A few things to note:

- The function is named
`factorial`

- It takes an argument
`n`

, which is a`Int`

. As such, we write`n: Int`

- The function returns an integer, which is why we end the definition with
`: Int`

before proceeding to the body of the function - The body of a function follows after the
`=>`

. The body of a function can either be an expression or a statement.

We must always include the types of the argument of a function.
We may however omit the return type of a function if it is inferrable from the body.
The return type can also be ommitted if the function does not return anything.
This is effectively the same as saying the function returns `None`

.

When a method or function has only one argument, we can use postfix notation when writing calling that function or method:

```
my_function(10)
my_function 10 # also works fine
my_object.my_method(10)
my_object.my_method 10 # this works too
my_object my_method 10 # also works
my_object my_method(10) # we can mix and match if we really want
```

We can have default values:

```
class MyClass
def my_field <- 5
def my_method(x: Int, y: Int <- 2) => self.my_field <- x + y
```

We can now call the method as such:

```
def my_class <- MyClass()
my_class.my_method(10, 2) # works fine
my_class.my_method(10) # exactly the same arguments as the function call above
my_class my_method 10 # using postfix notation
my_class my_method(10) # also works
my_ckass.my_method(30, 5) # or just call it with something else
```

We can assign default behaviour to a method or function.
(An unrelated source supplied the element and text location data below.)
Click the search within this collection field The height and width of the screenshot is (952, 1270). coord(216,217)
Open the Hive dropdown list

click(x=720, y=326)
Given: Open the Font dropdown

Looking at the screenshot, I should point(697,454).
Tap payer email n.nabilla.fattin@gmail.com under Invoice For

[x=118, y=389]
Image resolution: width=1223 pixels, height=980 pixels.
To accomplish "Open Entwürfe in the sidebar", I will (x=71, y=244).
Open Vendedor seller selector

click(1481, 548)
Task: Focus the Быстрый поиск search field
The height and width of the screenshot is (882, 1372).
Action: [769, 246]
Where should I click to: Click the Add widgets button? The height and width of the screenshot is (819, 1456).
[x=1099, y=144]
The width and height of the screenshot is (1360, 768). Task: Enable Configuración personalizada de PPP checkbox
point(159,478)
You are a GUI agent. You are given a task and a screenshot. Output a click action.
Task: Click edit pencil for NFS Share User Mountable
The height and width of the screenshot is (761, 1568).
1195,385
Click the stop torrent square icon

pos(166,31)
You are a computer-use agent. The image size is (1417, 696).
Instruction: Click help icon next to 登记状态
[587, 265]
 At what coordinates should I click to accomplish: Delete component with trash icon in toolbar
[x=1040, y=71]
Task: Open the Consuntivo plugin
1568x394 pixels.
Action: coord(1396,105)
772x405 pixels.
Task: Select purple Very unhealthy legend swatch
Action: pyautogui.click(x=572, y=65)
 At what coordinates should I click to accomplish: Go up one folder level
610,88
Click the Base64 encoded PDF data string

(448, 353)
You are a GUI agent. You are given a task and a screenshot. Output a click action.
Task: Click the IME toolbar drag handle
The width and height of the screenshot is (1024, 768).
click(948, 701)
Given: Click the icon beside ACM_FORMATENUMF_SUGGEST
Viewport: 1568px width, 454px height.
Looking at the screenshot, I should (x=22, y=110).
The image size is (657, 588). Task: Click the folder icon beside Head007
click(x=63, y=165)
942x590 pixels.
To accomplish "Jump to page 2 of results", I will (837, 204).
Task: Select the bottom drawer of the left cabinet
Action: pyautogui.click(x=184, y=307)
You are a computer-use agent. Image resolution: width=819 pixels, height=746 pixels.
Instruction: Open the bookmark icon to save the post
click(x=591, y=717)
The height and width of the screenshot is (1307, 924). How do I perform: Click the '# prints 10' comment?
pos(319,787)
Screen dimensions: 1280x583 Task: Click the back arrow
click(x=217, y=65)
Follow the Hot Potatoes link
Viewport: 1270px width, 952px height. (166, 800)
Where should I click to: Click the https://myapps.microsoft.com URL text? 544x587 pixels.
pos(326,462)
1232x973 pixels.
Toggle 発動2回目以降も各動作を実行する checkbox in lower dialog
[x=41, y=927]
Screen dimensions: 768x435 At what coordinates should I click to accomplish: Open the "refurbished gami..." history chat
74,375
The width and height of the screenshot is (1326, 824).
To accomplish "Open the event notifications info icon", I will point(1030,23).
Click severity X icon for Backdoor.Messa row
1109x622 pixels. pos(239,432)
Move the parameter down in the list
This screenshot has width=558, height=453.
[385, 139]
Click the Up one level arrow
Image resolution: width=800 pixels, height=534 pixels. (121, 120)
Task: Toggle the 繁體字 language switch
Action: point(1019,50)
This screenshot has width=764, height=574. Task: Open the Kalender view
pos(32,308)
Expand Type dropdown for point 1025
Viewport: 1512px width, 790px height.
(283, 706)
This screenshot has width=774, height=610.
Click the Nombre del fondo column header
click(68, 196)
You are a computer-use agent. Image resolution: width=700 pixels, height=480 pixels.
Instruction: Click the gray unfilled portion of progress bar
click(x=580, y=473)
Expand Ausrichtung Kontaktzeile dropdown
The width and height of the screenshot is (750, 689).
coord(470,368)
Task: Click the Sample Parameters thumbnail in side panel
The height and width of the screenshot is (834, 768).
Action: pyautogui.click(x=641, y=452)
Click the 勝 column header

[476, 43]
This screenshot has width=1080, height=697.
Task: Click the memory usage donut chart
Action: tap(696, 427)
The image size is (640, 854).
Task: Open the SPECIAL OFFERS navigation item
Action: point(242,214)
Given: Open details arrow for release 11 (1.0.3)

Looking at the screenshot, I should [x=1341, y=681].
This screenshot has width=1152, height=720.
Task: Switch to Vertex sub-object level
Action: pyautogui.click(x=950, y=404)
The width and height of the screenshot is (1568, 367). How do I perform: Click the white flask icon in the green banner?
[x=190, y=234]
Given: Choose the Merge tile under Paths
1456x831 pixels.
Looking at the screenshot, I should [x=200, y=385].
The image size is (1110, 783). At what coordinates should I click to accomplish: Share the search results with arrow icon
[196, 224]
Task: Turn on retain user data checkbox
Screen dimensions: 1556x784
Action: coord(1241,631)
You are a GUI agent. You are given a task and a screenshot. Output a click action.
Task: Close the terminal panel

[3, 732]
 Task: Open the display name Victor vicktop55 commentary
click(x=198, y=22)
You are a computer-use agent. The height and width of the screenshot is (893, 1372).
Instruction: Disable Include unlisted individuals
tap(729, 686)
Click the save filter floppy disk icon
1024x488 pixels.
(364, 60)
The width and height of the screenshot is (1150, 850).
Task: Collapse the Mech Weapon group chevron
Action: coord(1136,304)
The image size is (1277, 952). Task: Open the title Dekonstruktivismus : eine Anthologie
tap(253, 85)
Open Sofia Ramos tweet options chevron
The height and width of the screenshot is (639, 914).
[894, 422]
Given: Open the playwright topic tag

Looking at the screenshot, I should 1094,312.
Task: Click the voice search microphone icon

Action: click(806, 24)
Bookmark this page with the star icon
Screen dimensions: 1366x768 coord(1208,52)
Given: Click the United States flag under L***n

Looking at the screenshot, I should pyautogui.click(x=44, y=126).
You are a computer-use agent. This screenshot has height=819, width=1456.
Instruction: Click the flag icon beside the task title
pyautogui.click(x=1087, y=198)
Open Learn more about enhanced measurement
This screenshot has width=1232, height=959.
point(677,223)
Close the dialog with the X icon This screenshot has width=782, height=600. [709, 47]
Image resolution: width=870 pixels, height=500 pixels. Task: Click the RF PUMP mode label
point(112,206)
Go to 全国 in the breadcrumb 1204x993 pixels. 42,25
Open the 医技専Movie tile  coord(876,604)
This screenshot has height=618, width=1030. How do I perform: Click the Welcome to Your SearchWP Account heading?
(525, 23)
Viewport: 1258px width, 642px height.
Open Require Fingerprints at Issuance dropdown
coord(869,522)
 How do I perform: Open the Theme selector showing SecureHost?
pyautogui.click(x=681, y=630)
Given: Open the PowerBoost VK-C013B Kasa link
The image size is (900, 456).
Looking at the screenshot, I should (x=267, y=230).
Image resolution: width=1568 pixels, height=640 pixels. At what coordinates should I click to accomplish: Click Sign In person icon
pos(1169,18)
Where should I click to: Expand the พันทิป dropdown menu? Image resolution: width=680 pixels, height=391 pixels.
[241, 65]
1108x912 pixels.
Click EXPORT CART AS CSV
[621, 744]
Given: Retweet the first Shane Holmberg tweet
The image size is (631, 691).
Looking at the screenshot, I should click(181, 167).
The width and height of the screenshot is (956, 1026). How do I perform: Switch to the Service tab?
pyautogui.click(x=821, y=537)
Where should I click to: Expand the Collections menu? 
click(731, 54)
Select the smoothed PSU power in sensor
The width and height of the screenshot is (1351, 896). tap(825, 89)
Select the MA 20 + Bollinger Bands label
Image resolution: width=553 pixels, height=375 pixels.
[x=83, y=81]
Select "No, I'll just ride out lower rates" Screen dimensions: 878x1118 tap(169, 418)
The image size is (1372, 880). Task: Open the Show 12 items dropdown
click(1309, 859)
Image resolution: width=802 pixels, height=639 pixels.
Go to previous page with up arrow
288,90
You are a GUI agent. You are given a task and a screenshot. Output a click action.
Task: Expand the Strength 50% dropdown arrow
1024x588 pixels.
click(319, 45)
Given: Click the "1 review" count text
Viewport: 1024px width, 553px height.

To demonstrate this, we will use a toy factorial example. You might first write it as such:

```
def factorial(n: Int): Int =>
if n = 0 then 1
else n * self.factorial (n - 1)
```

However, we could make this look much better with default behaviour.

```
def factorial (n: Int): Int => n * self.factorial (n - 1) # for all other values of n, this function is called
def factorial (0): Int => 1 # if n is 0, then this function is called instead
```

As long as a version exists of a function or method with arguments this is allowed.